What the task asks: The data must be transcribed exactly, with no line missing.
Top of Dataset records
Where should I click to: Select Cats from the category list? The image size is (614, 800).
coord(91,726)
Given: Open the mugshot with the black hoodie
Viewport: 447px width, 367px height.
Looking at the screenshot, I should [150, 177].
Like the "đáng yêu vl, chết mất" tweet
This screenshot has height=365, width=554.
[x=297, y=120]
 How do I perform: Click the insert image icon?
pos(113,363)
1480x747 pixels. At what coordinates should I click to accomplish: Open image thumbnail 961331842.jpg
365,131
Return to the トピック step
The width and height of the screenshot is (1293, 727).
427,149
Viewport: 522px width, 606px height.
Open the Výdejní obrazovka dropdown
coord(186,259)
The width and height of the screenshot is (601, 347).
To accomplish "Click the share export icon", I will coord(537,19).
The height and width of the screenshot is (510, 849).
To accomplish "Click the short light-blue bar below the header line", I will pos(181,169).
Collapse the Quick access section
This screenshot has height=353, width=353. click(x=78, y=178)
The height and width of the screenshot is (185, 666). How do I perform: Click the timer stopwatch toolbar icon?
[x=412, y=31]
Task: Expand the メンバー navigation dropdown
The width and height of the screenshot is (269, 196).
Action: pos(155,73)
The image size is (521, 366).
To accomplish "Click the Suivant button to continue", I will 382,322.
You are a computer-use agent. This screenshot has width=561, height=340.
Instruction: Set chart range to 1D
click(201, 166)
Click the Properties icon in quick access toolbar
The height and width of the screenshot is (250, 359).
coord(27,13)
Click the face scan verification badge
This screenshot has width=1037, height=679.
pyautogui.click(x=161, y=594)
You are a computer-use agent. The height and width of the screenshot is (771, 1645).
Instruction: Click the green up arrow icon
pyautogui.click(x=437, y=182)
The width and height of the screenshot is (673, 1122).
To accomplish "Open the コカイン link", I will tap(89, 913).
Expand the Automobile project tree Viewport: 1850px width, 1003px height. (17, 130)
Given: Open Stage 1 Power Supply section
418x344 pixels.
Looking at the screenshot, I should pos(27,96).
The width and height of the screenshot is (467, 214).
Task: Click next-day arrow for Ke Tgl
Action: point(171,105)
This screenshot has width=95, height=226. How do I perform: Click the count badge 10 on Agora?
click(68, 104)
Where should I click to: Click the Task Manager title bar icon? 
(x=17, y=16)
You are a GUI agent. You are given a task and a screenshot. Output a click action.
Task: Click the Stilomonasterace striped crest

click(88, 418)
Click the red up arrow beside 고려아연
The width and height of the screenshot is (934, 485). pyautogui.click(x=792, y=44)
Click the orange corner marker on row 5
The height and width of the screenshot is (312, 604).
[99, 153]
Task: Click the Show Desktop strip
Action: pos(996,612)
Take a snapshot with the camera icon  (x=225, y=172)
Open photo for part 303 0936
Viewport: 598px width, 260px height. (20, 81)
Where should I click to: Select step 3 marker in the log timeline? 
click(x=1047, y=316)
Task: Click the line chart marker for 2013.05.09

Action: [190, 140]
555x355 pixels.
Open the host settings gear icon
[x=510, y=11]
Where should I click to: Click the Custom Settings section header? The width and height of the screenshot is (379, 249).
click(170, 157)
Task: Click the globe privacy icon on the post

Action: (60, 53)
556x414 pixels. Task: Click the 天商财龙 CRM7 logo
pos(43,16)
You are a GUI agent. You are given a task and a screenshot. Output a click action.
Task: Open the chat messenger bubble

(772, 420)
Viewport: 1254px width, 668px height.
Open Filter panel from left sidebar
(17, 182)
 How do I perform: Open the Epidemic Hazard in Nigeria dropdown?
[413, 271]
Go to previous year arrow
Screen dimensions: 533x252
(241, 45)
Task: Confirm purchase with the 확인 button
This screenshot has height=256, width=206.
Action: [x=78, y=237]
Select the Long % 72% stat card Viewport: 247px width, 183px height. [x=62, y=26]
Bottom of Dataset records
Solved problem:
Where should I click to: Select Cats from the category list? The image size is (614, 800).
coord(91,726)
Given: Open the mugshot with the black hoodie
Viewport: 447px width, 367px height.
Looking at the screenshot, I should [150, 177].
Like the "đáng yêu vl, chết mất" tweet
This screenshot has height=365, width=554.
[x=297, y=120]
 How do I perform: Click the insert image icon?
pos(113,363)
1480x747 pixels. At what coordinates should I click to accomplish: Open image thumbnail 961331842.jpg
365,131
Return to the トピック step
The width and height of the screenshot is (1293, 727).
427,149
Viewport: 522px width, 606px height.
Open the Výdejní obrazovka dropdown
coord(186,259)
The width and height of the screenshot is (601, 347).
To accomplish "Click the share export icon", I will coord(537,19).
The height and width of the screenshot is (510, 849).
To accomplish "Click the short light-blue bar below the header line", I will pos(181,169).
Collapse the Quick access section
This screenshot has height=353, width=353. click(x=78, y=178)
The height and width of the screenshot is (185, 666). How do I perform: Click the timer stopwatch toolbar icon?
[x=412, y=31]
Task: Expand the メンバー navigation dropdown
The width and height of the screenshot is (269, 196).
Action: pos(155,73)
The image size is (521, 366).
To accomplish "Click the Suivant button to continue", I will 382,322.
You are a computer-use agent. This screenshot has width=561, height=340.
Instruction: Set chart range to 1D
click(201, 166)
Click the Properties icon in quick access toolbar
The height and width of the screenshot is (250, 359).
coord(27,13)
Click the face scan verification badge
This screenshot has width=1037, height=679.
pyautogui.click(x=161, y=594)
You are a computer-use agent. The height and width of the screenshot is (771, 1645).
Instruction: Click the green up arrow icon
pyautogui.click(x=437, y=182)
The width and height of the screenshot is (673, 1122).
To accomplish "Open the コカイン link", I will tap(89, 913).
Expand the Automobile project tree Viewport: 1850px width, 1003px height. (17, 130)
Given: Open Stage 1 Power Supply section
418x344 pixels.
Looking at the screenshot, I should pos(27,96).
The width and height of the screenshot is (467, 214).
Task: Click next-day arrow for Ke Tgl
Action: point(171,105)
This screenshot has width=95, height=226. How do I perform: Click the count badge 10 on Agora?
click(68, 104)
Where should I click to: Click the Task Manager title bar icon? 
(x=17, y=16)
You are a GUI agent. You are given a task and a screenshot. Output a click action.
Task: Click the Stilomonasterace striped crest

click(88, 418)
Click the red up arrow beside 고려아연
The width and height of the screenshot is (934, 485). pyautogui.click(x=792, y=44)
Click the orange corner marker on row 5
The height and width of the screenshot is (312, 604).
[99, 153]
Task: Click the Show Desktop strip
Action: pos(996,612)
Take a snapshot with the camera icon  (x=225, y=172)
Open photo for part 303 0936
Viewport: 598px width, 260px height. (20, 81)
Where should I click to: Select step 3 marker in the log timeline? 
click(x=1047, y=316)
Task: Click the line chart marker for 2013.05.09

Action: [190, 140]
555x355 pixels.
Open the host settings gear icon
[x=510, y=11]
Where should I click to: Click the Custom Settings section header? The width and height of the screenshot is (379, 249).
click(170, 157)
Task: Click the globe privacy icon on the post

Action: (60, 53)
556x414 pixels. Task: Click the 天商财龙 CRM7 logo
pos(43,16)
You are a GUI agent. You are given a task and a screenshot. Output a click action.
Task: Open the chat messenger bubble

(772, 420)
Viewport: 1254px width, 668px height.
Open Filter panel from left sidebar
(17, 182)
 How do I perform: Open the Epidemic Hazard in Nigeria dropdown?
[413, 271]
Go to previous year arrow
Screen dimensions: 533x252
(241, 45)
Task: Confirm purchase with the 확인 button
This screenshot has height=256, width=206.
Action: [x=78, y=237]
Select the Long % 72% stat card Viewport: 247px width, 183px height. [x=62, y=26]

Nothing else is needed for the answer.